**Material to process:**
▬▬▬▬▬▬▬▬▬▬

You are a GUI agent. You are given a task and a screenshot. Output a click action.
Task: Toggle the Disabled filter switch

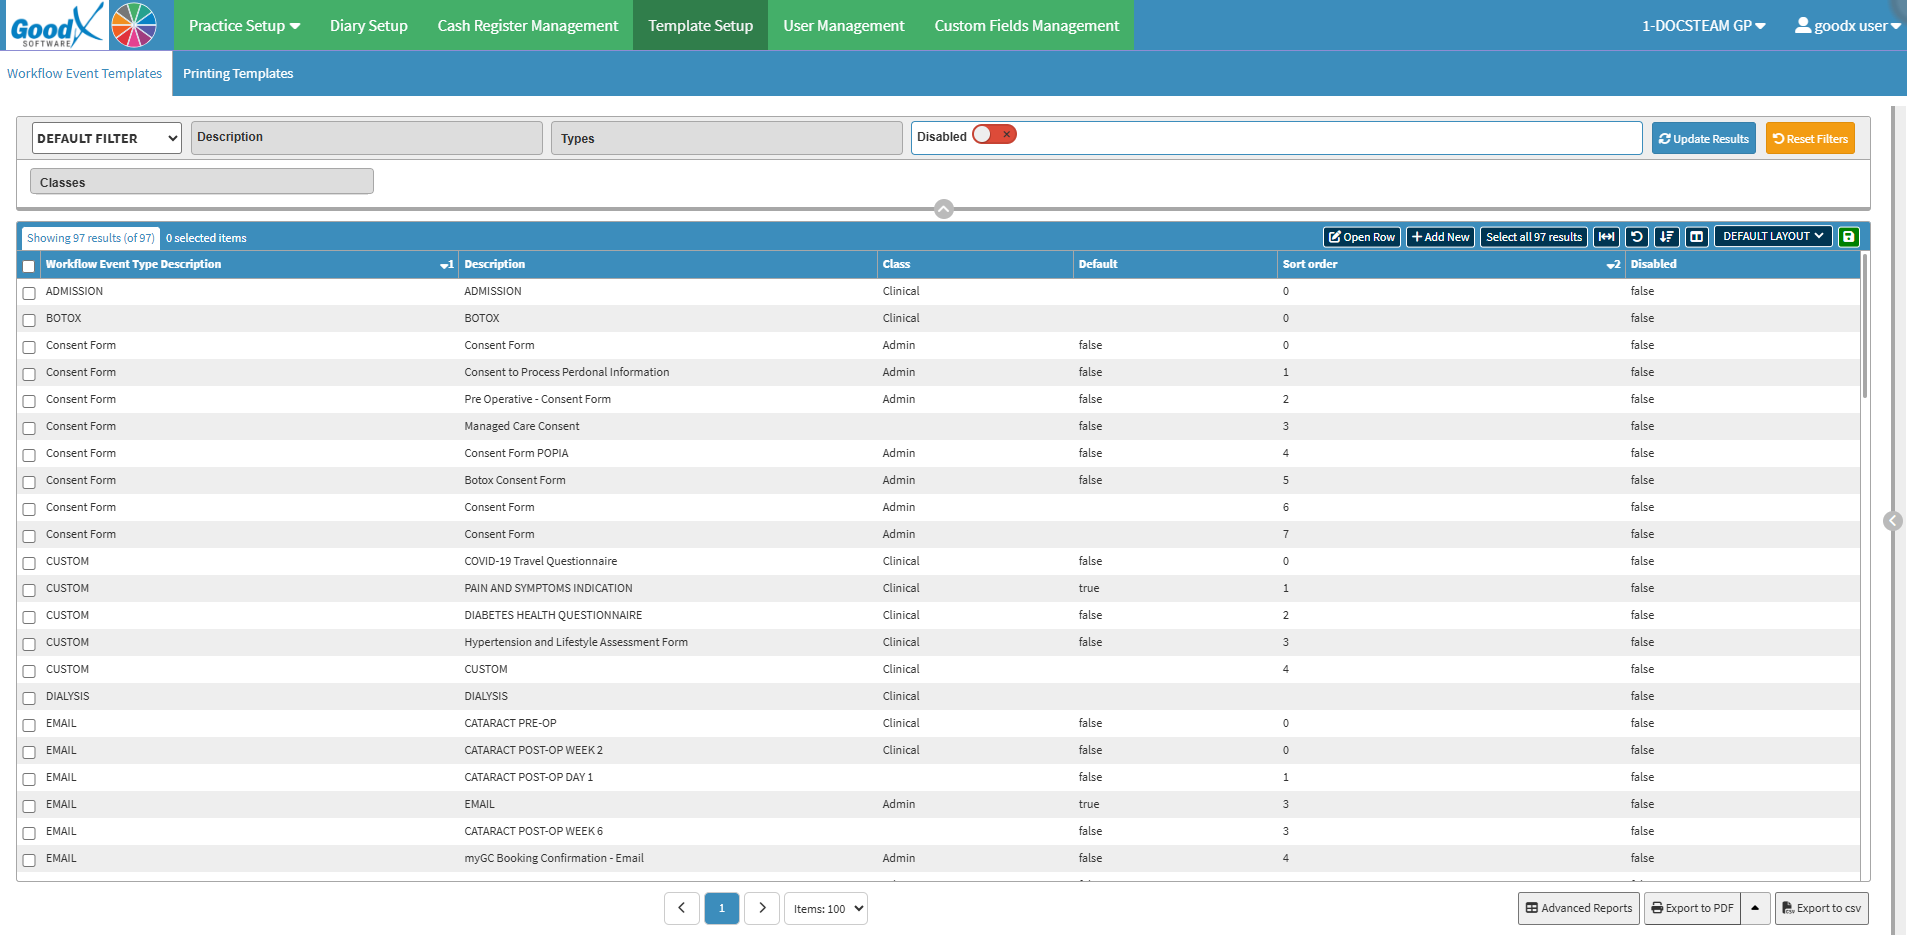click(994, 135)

▬▬▬▬▬▬▬▬▬▬

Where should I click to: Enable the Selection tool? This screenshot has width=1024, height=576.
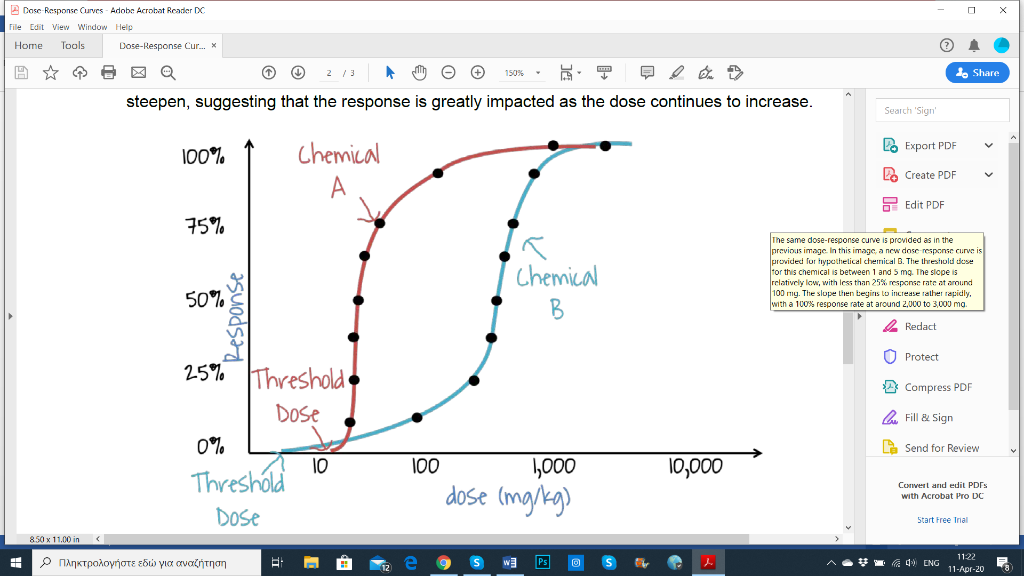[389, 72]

▬▬▬▬▬▬▬▬▬▬

**Problem to work on:**
Format the records from the line that contains "You are a GUI" through the line that contains "click(994, 135)" as a numbered list, omitting blank lines and leaving out the pictures.

**Worked solution:**
1. You are a GUI agent. You are given a task and a screenshot. Output a click action.
2. Task: Toggle the Disabled filter switch
3. click(994, 135)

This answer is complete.